The video is the fourth to be taken from Gainsbourg’s first album since 2010’s IRM, following Rest, Deadly Valentine, and Ring a Ring ‘O Roses.

“Each video came from personal, resonating ideas,” explains Gainsbourg, who directed them all following some initial guidance from the film maker Lars Von Trier, a frequent collaborator in her acting career.

“I needed a push and Lars was there to help,” she said of making the leap into directing with the song Rest. “At first I asked him if he would direct the video for me. He answered: ‘No… you should do it!’

“Understanding what I required, he instructed: ‘I will tell you exactly what you must do’ and precisely dictated ‘the rules’ which I had to follow. I nodded throughout our phone conversation while writing down the master’s principles. And that was it – the initial push I needed to go out and use the camera myself.

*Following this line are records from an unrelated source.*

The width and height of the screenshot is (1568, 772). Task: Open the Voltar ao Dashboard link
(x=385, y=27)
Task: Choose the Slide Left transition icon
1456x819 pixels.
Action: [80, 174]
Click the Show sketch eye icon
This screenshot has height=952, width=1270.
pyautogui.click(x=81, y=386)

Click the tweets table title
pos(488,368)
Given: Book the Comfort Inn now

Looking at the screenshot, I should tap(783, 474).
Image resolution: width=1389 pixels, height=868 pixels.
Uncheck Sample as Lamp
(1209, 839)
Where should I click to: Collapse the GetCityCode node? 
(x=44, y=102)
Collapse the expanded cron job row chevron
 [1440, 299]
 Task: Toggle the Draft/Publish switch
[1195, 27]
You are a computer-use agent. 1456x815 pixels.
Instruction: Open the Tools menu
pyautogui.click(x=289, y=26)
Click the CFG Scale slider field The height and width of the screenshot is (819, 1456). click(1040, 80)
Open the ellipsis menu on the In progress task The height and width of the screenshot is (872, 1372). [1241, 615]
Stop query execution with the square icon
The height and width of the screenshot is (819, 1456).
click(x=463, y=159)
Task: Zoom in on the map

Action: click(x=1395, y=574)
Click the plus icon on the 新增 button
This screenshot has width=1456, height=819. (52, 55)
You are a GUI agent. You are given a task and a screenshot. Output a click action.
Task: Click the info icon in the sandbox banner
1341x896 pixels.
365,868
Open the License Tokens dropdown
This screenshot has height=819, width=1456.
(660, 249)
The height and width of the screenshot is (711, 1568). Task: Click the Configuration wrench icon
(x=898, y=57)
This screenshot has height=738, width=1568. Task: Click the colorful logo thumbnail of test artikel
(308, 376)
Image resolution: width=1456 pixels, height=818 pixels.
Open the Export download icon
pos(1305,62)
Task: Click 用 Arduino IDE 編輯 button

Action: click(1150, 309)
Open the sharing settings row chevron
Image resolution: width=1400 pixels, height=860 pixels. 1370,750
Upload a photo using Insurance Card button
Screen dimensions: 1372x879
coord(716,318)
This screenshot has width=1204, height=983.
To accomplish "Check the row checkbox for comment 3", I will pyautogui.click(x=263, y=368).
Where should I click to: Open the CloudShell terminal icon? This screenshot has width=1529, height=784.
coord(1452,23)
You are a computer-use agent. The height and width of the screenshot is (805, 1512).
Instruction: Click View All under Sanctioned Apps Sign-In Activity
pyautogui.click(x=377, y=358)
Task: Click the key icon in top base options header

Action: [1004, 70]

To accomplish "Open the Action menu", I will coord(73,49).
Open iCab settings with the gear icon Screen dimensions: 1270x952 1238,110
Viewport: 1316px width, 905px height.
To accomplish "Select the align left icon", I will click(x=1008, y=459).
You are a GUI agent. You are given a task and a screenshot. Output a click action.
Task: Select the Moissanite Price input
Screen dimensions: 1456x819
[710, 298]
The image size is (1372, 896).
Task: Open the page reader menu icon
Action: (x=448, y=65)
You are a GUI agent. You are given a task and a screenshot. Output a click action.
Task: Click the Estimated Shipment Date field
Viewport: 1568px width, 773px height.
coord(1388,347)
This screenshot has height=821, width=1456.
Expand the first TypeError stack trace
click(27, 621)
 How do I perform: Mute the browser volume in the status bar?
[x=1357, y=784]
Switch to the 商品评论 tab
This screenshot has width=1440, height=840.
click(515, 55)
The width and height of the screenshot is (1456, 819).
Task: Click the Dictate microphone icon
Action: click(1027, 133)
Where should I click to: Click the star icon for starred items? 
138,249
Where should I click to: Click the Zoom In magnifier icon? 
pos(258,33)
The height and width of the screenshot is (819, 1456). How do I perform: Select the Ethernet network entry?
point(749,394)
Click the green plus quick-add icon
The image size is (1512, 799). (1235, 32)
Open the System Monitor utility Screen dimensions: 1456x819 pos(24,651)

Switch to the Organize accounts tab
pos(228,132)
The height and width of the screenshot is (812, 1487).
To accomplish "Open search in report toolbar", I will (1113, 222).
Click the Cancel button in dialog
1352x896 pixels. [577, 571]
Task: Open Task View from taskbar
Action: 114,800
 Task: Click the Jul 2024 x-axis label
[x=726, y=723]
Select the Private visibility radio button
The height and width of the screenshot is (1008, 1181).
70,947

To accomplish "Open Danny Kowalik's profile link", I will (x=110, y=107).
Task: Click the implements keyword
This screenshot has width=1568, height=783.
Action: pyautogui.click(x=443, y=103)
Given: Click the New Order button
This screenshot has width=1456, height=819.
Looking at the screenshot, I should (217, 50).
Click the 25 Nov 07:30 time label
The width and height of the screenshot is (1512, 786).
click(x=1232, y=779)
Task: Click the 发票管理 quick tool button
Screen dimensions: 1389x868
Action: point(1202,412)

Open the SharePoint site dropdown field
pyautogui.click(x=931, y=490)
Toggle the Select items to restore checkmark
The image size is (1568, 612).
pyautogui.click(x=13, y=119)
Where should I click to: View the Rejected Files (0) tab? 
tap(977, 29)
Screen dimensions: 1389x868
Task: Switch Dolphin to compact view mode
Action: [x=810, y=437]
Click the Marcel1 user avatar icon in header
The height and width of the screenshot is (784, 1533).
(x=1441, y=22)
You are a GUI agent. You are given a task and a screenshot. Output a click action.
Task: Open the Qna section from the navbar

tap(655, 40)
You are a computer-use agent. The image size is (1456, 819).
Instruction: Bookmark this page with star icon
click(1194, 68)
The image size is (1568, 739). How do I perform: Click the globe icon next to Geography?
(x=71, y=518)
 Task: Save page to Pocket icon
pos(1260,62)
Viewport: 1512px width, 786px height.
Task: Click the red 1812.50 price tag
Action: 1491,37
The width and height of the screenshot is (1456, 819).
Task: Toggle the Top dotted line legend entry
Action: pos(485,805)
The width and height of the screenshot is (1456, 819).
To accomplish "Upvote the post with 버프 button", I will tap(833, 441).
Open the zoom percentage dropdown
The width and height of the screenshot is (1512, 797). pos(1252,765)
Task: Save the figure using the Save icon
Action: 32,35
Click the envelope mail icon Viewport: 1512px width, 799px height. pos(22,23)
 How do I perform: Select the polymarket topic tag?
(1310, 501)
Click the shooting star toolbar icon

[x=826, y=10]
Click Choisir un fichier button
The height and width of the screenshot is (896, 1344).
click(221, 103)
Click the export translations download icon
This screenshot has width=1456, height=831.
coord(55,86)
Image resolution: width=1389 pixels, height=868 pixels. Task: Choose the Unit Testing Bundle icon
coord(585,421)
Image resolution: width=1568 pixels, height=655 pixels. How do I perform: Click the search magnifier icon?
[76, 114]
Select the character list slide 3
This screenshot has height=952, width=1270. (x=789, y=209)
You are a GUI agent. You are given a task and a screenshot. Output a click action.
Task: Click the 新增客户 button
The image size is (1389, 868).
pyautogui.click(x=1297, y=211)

“Taking possession of the imagery, I was able to reflect my personality in the archive footage I selected or the new images I filmed. With this first directorial step, I created a repetitive language via a musical loop. I applied a similar approach to videos for other songs on the album.”

Produced by Frank Ocean collaborator SebastiAn and mixed by Tom Elmhirst (who’s worked with the likes of Adele and Lorde), that album features collaborations with Paul McCartney, Daft Punk’s Guy-Manuel de Homem-Christo, Connan Mockasin, and Owen Pallett. But, despite their calibre, none of these collaborators overshadow Gainsbourg’s singular voice.

“This time it felt like flying on my own. I knew I needed the right collaborator, and SebastiAn was always there, but all the same, this time the album is really mine,” she explains.